### Requirement
Copy exactly the stretch of data below from the line with "You are a computer-use" through the line with "Click the magenta", including both of those lines.

### The data
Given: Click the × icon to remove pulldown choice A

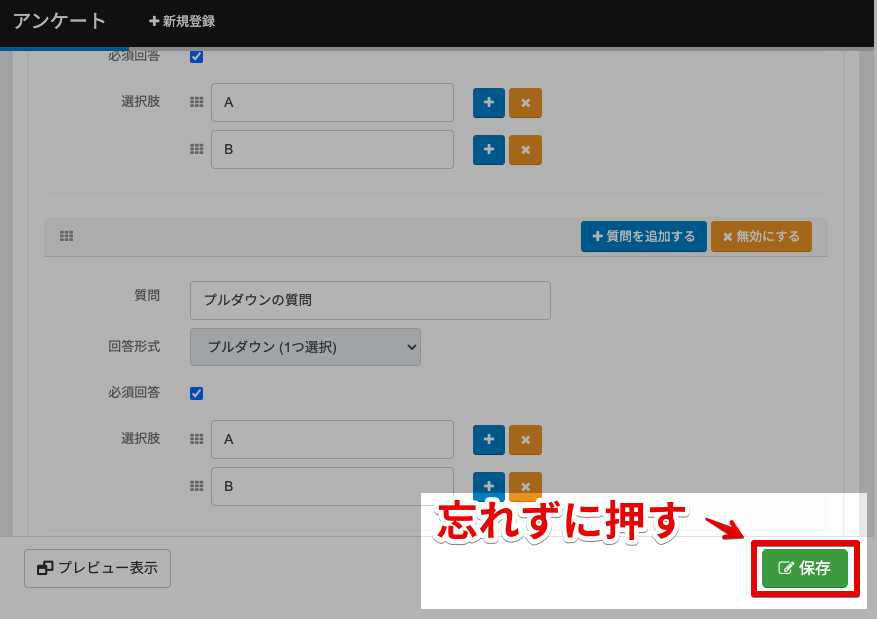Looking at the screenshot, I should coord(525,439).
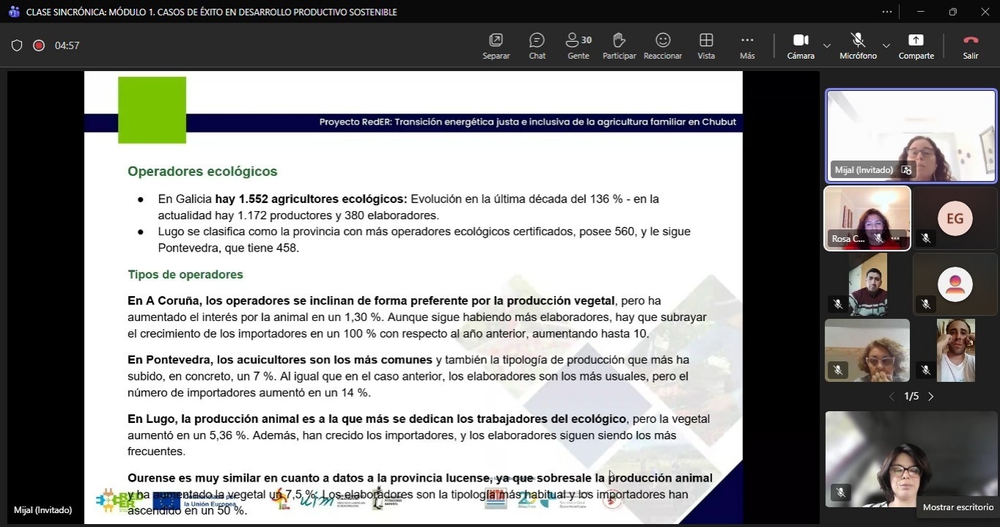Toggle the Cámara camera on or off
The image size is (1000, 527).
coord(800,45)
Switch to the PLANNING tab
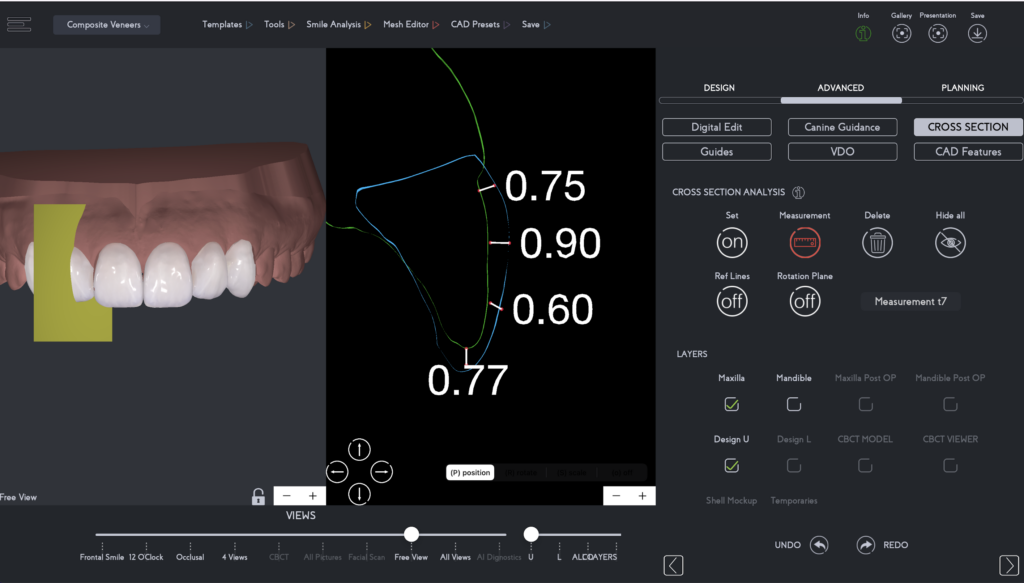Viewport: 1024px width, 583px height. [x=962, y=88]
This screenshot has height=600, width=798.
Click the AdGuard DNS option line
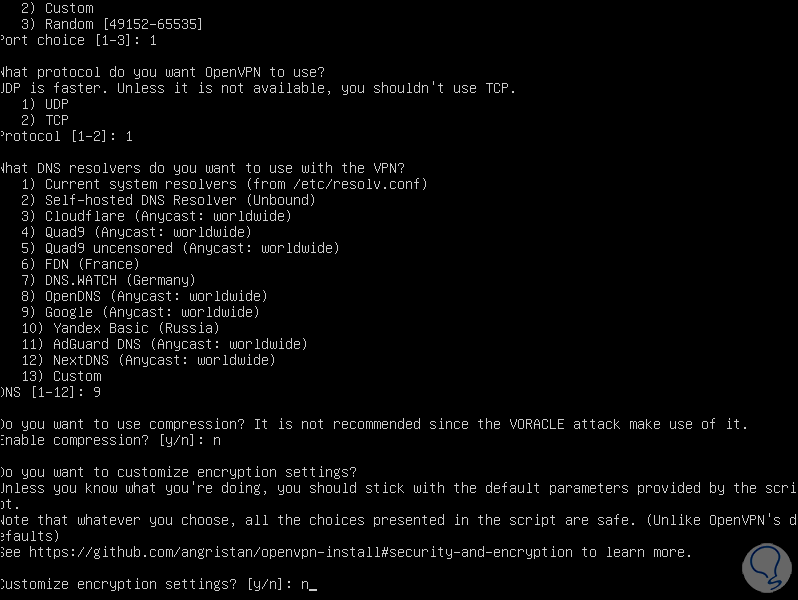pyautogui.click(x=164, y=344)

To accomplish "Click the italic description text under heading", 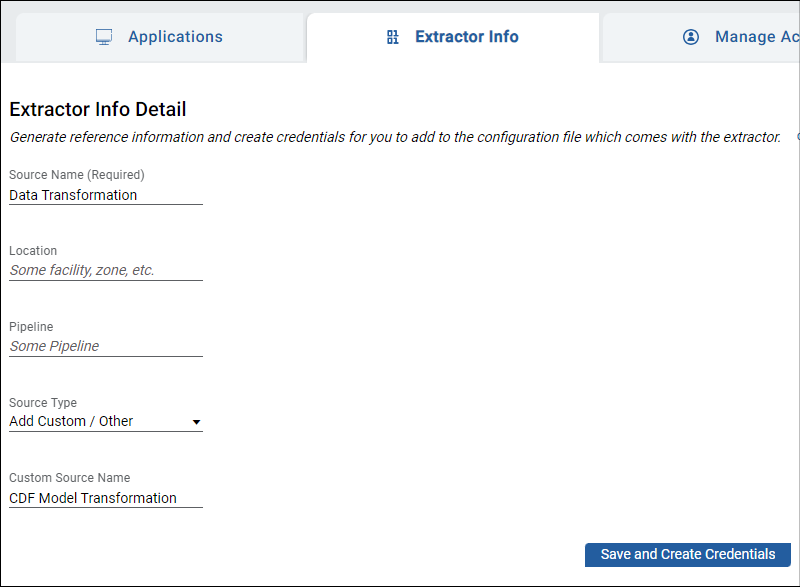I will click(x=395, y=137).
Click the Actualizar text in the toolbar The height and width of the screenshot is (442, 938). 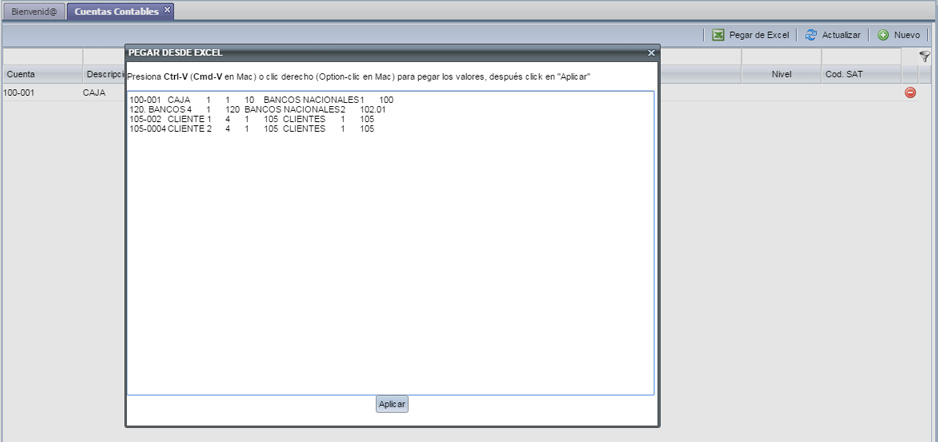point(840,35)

* * *

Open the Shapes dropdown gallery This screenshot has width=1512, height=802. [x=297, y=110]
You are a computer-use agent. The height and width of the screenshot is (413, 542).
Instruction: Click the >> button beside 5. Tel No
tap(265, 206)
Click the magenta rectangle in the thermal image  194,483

### Answer area
You are a computer-use agent. The height and width of the screenshot is (413, 542).
Instruction: Click the >> button beside 5. Tel No
tap(265, 206)
Click the magenta rectangle in the thermal image  194,483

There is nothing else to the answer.